Wer nur auf Gewinner setzt, wird verlieren

29.07.2015
Oliver Herren

Laufen Ihre Investments nicht ganz so gut, wie Sie das erwartet hätten? Dann liegt das vielleicht daran, dass Sie sich auf die Gewinner konzentriert haben.

Schaut man sich Investmentfonds an, so zeigen alle eine gute Performance über die letzten Jahre. Mischt man ein paar von ihnen zu einem Portfolio, so sollten in der Summe ansehnliche Renditen entstehen. Doch alle Anleger, die das in der Vergangenheit so gemacht haben, ahnen aus dem Bauch heraus, dass sie nicht ganz so ein gutes Geschäft gemacht haben. Zwischen Erwartung und Ergebnis liegt ein Unterschied. Warum eigentlich?

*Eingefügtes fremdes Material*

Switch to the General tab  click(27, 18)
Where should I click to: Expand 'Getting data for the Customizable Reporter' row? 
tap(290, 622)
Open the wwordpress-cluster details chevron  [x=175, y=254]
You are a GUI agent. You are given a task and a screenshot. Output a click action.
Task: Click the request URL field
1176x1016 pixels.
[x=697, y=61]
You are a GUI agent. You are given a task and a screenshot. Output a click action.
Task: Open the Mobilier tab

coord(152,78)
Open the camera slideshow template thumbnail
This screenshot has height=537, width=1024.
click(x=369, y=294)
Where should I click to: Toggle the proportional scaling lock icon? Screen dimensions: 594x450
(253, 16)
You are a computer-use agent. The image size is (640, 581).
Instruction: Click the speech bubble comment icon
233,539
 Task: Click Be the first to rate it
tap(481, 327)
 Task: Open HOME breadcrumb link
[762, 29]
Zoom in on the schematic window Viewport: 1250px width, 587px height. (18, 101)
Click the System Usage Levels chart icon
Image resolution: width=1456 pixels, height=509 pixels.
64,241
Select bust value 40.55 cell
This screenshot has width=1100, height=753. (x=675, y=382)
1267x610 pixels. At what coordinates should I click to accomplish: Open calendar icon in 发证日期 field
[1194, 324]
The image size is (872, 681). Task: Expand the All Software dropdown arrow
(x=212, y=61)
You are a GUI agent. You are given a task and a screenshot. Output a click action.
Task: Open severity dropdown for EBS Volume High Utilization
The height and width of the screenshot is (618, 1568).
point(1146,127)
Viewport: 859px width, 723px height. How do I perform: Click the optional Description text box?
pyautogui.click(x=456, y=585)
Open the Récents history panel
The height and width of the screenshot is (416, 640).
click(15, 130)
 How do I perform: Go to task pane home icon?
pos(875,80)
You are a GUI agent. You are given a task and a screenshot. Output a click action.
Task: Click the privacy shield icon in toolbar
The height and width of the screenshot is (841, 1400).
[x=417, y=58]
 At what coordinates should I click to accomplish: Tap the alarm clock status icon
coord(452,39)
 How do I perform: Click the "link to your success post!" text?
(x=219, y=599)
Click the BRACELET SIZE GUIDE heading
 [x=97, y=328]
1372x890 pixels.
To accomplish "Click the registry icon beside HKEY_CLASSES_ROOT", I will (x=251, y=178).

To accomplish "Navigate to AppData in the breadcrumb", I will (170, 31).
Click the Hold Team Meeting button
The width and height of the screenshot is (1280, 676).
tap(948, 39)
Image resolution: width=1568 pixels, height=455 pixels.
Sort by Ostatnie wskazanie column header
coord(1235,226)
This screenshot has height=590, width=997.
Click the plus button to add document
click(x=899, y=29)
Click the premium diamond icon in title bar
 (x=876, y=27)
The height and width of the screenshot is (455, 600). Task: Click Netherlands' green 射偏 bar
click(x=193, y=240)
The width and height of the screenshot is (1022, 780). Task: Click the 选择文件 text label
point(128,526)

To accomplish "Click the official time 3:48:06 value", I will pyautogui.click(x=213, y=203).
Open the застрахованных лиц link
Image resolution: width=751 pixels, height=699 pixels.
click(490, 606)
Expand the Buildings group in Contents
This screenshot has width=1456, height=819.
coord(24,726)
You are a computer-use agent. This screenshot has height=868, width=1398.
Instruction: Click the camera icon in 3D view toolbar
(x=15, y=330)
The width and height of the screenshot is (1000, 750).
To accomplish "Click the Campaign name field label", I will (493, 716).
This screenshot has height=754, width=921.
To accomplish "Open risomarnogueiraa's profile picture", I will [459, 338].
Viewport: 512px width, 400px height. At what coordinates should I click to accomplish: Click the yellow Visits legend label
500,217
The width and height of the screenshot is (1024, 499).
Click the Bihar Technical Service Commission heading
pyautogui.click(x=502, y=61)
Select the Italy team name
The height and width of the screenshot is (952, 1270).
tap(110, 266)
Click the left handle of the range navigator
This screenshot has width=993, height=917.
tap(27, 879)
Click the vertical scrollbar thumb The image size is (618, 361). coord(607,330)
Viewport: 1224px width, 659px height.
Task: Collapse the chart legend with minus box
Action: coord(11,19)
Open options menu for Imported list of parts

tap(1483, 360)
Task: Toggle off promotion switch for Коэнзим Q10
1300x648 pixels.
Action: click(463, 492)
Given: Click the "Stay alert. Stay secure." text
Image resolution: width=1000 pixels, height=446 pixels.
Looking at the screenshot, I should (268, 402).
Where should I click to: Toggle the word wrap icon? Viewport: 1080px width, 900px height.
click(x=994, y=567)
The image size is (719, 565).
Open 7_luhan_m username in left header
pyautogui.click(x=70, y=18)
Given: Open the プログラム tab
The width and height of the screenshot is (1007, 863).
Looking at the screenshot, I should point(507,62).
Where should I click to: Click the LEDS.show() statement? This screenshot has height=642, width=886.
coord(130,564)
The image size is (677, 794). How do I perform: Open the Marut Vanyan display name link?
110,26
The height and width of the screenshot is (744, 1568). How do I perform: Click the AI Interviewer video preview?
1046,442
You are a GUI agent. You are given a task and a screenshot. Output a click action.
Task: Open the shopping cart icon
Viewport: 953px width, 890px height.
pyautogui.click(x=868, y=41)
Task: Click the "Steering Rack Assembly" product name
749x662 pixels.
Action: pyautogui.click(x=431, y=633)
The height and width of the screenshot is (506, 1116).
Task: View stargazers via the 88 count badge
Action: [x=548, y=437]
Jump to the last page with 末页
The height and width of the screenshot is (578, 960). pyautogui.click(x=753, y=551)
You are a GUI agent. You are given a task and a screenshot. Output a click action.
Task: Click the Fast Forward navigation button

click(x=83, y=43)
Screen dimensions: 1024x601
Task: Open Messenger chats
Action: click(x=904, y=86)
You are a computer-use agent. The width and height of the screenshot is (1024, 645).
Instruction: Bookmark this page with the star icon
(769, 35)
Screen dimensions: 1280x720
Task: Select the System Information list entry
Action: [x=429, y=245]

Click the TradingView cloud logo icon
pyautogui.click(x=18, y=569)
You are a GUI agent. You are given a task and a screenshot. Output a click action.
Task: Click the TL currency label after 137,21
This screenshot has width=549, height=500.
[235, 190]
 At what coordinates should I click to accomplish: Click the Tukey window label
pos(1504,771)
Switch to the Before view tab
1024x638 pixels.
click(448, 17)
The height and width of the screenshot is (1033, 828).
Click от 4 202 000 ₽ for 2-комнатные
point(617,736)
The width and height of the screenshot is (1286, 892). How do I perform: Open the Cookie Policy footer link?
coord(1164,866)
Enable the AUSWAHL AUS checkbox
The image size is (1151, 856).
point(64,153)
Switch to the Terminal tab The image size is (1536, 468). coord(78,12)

Gute Beispiele sind gefährlich

Vielleicht, weil sie sich zu sehr an den positiven Beispielen orientiert haben. Wie das die Ingenieure getan haben, die im Zweiten Weltkrieg für die Royal Air Force gearbeitet haben. Deren Bomber flogen fast täglich Einsätze über den Kanal, viele Flugzeuge kamen nie zurück, vermutlich abgeschossen. Die Ingenieure beschlossen, die Maschinen besser zu panzern. Damit die Flugzeuge insgesamt nicht zu schwer würden, mussten sie sich für wenige Stellen entscheiden. Also haben sie die Maschinen nach den Einsätzen genau angesehen, alle Einschusslöcher gezählt und vermessen. Und anschliessend genau dort gepanzert. Ohne Erfolg. Die Abschussquote blieb gleich hoch.

Dann kam der Mathematiker Abraham Wald und stellte das Denken auf den Kopf. Seine Empfehlung: «Panzert die Flugzeuge, wo sie keine Einschusslöcher haben. Denn die Einschusslöcher, die wir sehen, sind nicht fatal. Die Maschinen kommen ja zurück. Fatal sind nur solche Einschüsse, die wir nachher nicht mehr zu sehen bekommen.» Dieses Denken, endlich, hat geholfen.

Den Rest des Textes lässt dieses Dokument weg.